Solving Markov Decision Processes Using Linear Programming

This post presents a solution to a Markov Decision Process (MDP) problem using linear programming (LP). We explore a recycling robot problem that optimizes actions to collect soda cans while managing battery levels. The approach is based on Bellman optimality equations and implemented in Python using the cvxpy library.

View Project on GitHub

Introduction

This document presents a solution to a Markov Decision Process (MDP) problem using linear programming (LP). The problem, as proposed by Sutton and Barto, involves optimizing the actions of a robot that collects soda cans while managing its battery levels efficiently.

Problem Statement

The robot operates in two battery states: high and low. Depending on the state, the robot can choose among several actions:

Search for cans: Yields an expected reward of 2, but in the high state, it risks transitioning to the low state with probability 1 - α. In the low state, searching risks running out of battery, penalized by -3 (after which the battery is set to high state).
Wait for cans: Provides an expected reward of 1 and keeps the battery state unchanged.
Charge the battery: Available only in the low state, it transitions to the high state without a direct reward.

The objective is to maximize the cumulative discounted reward with a discount factor γ = 0.9.

Mathematical Formulation

Using the Bellman optimality equations, the problem is formulated as an LP. Let $v(h)$ and $v(l)$ represent the value functions for the high and low battery states, respectively.
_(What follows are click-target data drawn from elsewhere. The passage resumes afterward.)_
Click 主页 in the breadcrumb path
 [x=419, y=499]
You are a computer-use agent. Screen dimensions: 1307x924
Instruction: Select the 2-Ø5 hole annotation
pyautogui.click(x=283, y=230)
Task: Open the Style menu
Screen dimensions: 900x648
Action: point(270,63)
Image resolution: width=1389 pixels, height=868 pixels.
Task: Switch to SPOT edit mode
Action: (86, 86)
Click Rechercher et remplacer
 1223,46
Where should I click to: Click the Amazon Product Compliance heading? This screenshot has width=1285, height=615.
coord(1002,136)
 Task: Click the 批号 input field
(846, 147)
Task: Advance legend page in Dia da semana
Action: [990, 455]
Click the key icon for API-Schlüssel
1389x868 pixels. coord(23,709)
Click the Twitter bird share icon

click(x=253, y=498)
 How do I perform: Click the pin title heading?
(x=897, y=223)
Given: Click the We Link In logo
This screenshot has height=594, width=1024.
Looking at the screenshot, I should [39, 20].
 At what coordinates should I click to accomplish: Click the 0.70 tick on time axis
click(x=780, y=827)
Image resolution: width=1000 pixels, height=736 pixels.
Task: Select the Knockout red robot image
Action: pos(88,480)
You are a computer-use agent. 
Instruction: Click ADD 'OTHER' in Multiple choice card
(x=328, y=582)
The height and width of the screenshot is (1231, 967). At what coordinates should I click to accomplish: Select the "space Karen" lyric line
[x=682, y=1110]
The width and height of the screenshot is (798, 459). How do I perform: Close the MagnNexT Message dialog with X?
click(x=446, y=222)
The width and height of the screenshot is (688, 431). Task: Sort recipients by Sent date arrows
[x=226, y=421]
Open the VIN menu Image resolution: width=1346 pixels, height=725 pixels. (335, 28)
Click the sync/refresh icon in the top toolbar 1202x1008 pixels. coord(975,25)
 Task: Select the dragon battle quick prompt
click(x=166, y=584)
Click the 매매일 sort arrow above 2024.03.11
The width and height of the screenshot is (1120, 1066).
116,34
The rewards are defined as $r_{\text{search}} = 2$ and $r_{\text{wait}} = 1$. The constraints are derived as follows:

High state (h): $v(h) \geq r_{\text{wait}} + \gamma \cdot v(h)$ $v(h) \geq r_{\text{search}} + \gamma \cdot (\alpha \cdot v(h) + (1 - \alpha) \cdot v(l))$

Low state (l): $v(l) \geq r_{\text{wait}} + \gamma \cdot v(l)$ $v(l) \geq \gamma \cdot v(h)$ $v(l) \geq \beta \cdot r_{\text{search}} - 3 \cdot (1 - \beta) + \gamma \cdot ((1 - \beta) \cdot v(h) + \beta \cdot v(l))$

The LP formulation is: Minimize: $v(h)$ (or $v(h) + v(l)$) Subject to: the above constraints.

Python Implementation

The following Python code uses the cvxpy library to solve the linear programming formulation of the recycling robot problem:

import cvxpy as cp

def recycling_robot(alpha, beta, r_s=2, r_w=1, gamma=0.9):
    # Decision variables
    v_h = cp.Variable(name="v_h")  # Value for high state
    v_l = cp.Variable(name="v_l")  # Value for low state

    # Objective
    objective = cp.Minimize(v_h)  # we can also use v_h + v_l

    # Constraints (Bellman)
    constraints = [
        # high -> wait
        v_h >= r_w + gamma * v_h,

        # high -> search
        v_h >= r_s + gamma * (alpha * v_h + (1 - alpha) * v_l),

        # low -> wait
        v_l >= r_w + gamma * v_l,

        # low -> recharge
        v_l >= gamma * v_h,

        # low -> search
        v_l >= beta * r_s - 3 * (1 - beta) + gamma * ((1 - beta) * v_h + beta * v_l)
    ]

    # Solve the problem using a linear programming solver
    # Ensure GLPK or another suitable LP solver is installed.
    # Other options: cp.ECOS, cp.SCS (though GLPK is good for pure LPs)
    prob = cp.Problem(objective, constraints)
    prob.solve(solver=cp.GLPK) 

    # Check if the problem was solved successfully
    if prob.status not in ["optimal", "optimal_inaccurate"]:
        print(f"Problem not solved optimally. Status: {prob.status}")
        return {
            "v_h": None, "v_l": None,
            "pi_h": None, "pi_l": None,
            "status": prob.status
        }

    # Convert v_h and v_l to float
    v_h_val = float(v_h.value)
    v_l_val = float(v_l.value)

    # Calculate optimal policies
    pi_h = -1 # Undetermined
    pi_l = -1 # Undetermined

    eps = 1e-5 # A small epsilon for float comparisons

    # Determine policy for high state
    if abs(v_h_val - (r_w + gamma * v_h_val)) < eps:
        pi_h = "wait"
    elif abs(v_h_val - (r_s + gamma * (alpha * v_h_val + (1 - alpha) * v_l_val))) < eps:
        pi_h = "search"

    # Determine policy for low state
    if abs(v_l_val - (r_w + gamma * v_l_val)) < eps:
        pi_l = "wait"
    elif abs(v_l_val - (gamma * v_h_val)) < eps:
        pi_l = "recharge"
    elif abs(v_l_val - (beta * r_s - 3 * (1 - beta) + gamma * ((1 - beta) * v_h_val + beta * v_l_val))) < eps:
        pi_l = "search"
    
    # Fallback if multiple conditions are met (due to floating point issues or multiple optimal actions)
    # This simple check might need refinement for robust policy extraction if multiple actions are truly optimal.
    # For now, it picks the first one that matches.

    return {
        "v_h": v_h_val,
        "v_l": v_l_val,
        "pi_h": pi_h,
        "pi_l": pi_l,
    }

Results and Discussion

The approach presented successfully solves the recycling robot problem using Python. The results illustrate the optimal value functions and policies for 𝛼 ∈ ( 0 , 1 ) α∈(0,1) and 𝛽 ∈ ( 0 , 1 ) β∈(0,1) , demonstrating how MDPs can be effectively solved using LP.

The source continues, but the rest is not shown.